▸ **PROVIDED TEXT**:
The Sun in X-ray light
The Sun in X-ray light


Days and Rockets in the White Sands
"I must admit that my main motivation for pressing forward was a deep seated faith in the boundless resourcefulness of nature, which so often leaves the most daring imagination of man far behind."
-Bruno Rossi


Five or six precious minutes. That's all the observing time you got in the "olden days". You fired a 50 ft. bullet (better known as an Aerobee sounding rocket) into the sky, fueled with Red Fuming Nitric Acid, and Analine. This stuff really didn't get cooking until about 5 seconds after the launch, so you stuck on an 8 ft. solid fuel booster underneath; quite a large firecracker indeed.

horizontal test at WSMR
Final Prelaunch Tests of Aerobee sounding rocket.

The payload preparation has taken years. Months ago, it had been placed on the "shake table" at NASA, where the stresses of launch were simulated. Geiger counters that would function in much the same way that film does in an ordinary camera, had been painstakingly calibrated and checked in the laboratory. Finally you mate this X-ray camera with the Aerobee. To check all the systems, you do a "horizontal test". The countdown is simulated, and you make sure that all systems are operating properly. The only thing you can never really check is the engine system; the vehicle stays empty until it is fueled in the tower on the day of launch.

Then, a few days later, comes "vertical". The rocket and payload are placed into the tower, and the launch sequence is simulated once more. All systems are go!...Finally, launch day arrives.

There is a frenzied excitement in the air. The energy is high. The rocket is fueled. (If it is a hot day, the poor people who do this in heavy, everything-proof rubber will lose 20-30 pounds of weight in the process). The countdown begins...


Launch!

It takes a few minutes to get to the 100 mile altitude that is necessary to be sure that the X-rays get into your detectors instead of being absorbed by the Earth's atmosphere. Plenty of time to agonizingly anticipate the observation and reflect upon the two previous attempts which failed, once when the rocket engine misfired, and again when the rocket door to the detector failed to open. In the two years that followed the first failure, Riccardo Giacconi's team at American Science and Engineering in Cambridge, Massachusetts had developed a detector a hundred times more sensitive than any ever flown before. It is this new improved payload that is now being launched.

The time has come. For several hundred seconds on the 18th day of June, 1962, the rocket will sweep the sky, looking at our Moon. What?! X-rays from the MOON????

▸ **ENTRIES SUPPLIED**:
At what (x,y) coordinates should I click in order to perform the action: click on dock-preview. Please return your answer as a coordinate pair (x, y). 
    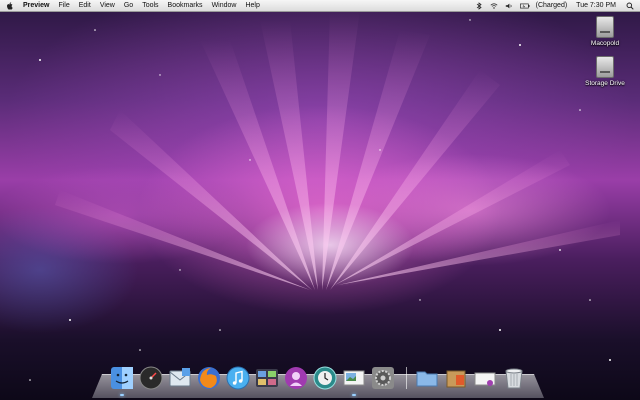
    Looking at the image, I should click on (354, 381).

...

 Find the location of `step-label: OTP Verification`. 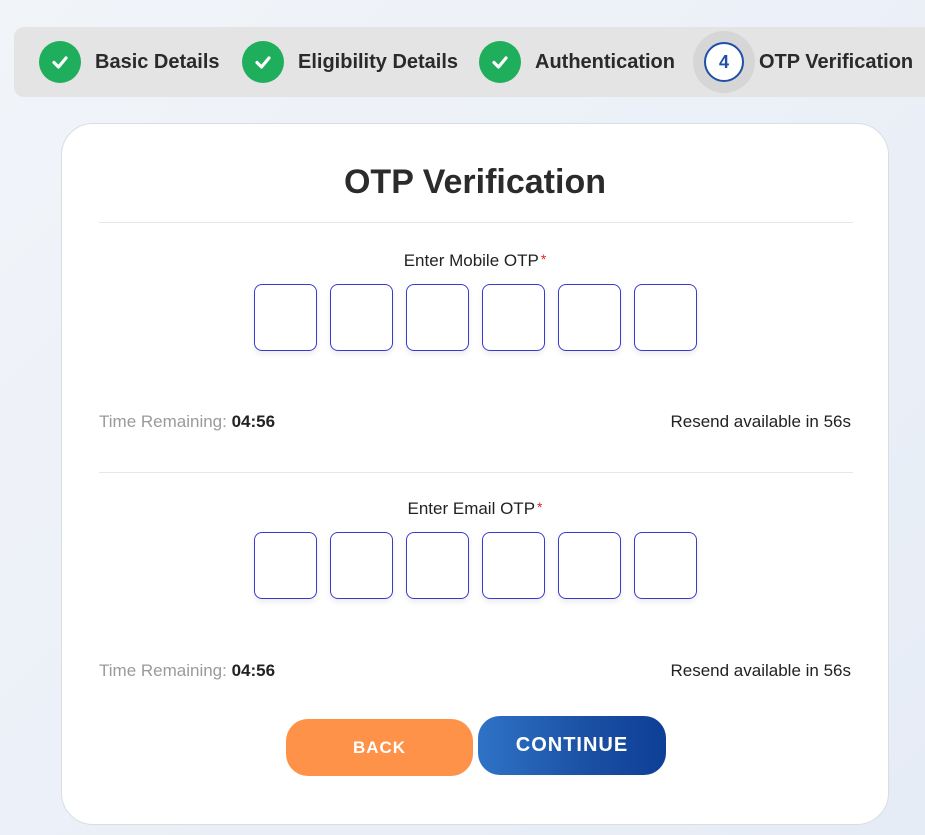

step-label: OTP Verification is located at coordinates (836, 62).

▸ **JOB A**: Using the Aerobee launch account above, decide whether each statement agrees with it, answering yes or no and quoting the words that settle it: (i) The Aerobee's liquid fuel was Red Fuming Nitric Acid and Analine. (ii) The engine system was checked during the horizontal test. (iii) The detectors had to reach an altitude of 50 miles to receive the X-rays.
▸ **JOB B**: In the Aerobee launch account above, retype everything from "Then, a few" down to "The countdown begins...".

▸ **RESPONSE AREA A**:
(i) Yes: "fueled with Red Fuming Nitric Acid, and Analine"
(ii) No: "The only thing you can never really check is the engine system; the vehicle stays empty until it is fueled in the tower on the day of launch."
(iii) No: "It takes a few minutes to get to the 100 mile altitude that is necessary to be sure that the X-rays get into your detectors"

▸ **RESPONSE AREA B**:
Then, a few days later, comes "vertical". The rocket and payload are placed into the tower, and the launch sequence is simulated once more. All systems are go!...Finally, launch day arrives.

There is a frenzied excitement in the air. The energy is high. The rocket is fueled. (If it is a hot day, the poor people who do this in heavy, everything-proof rubber will lose 20-30 pounds of weight in the process). The countdown begins...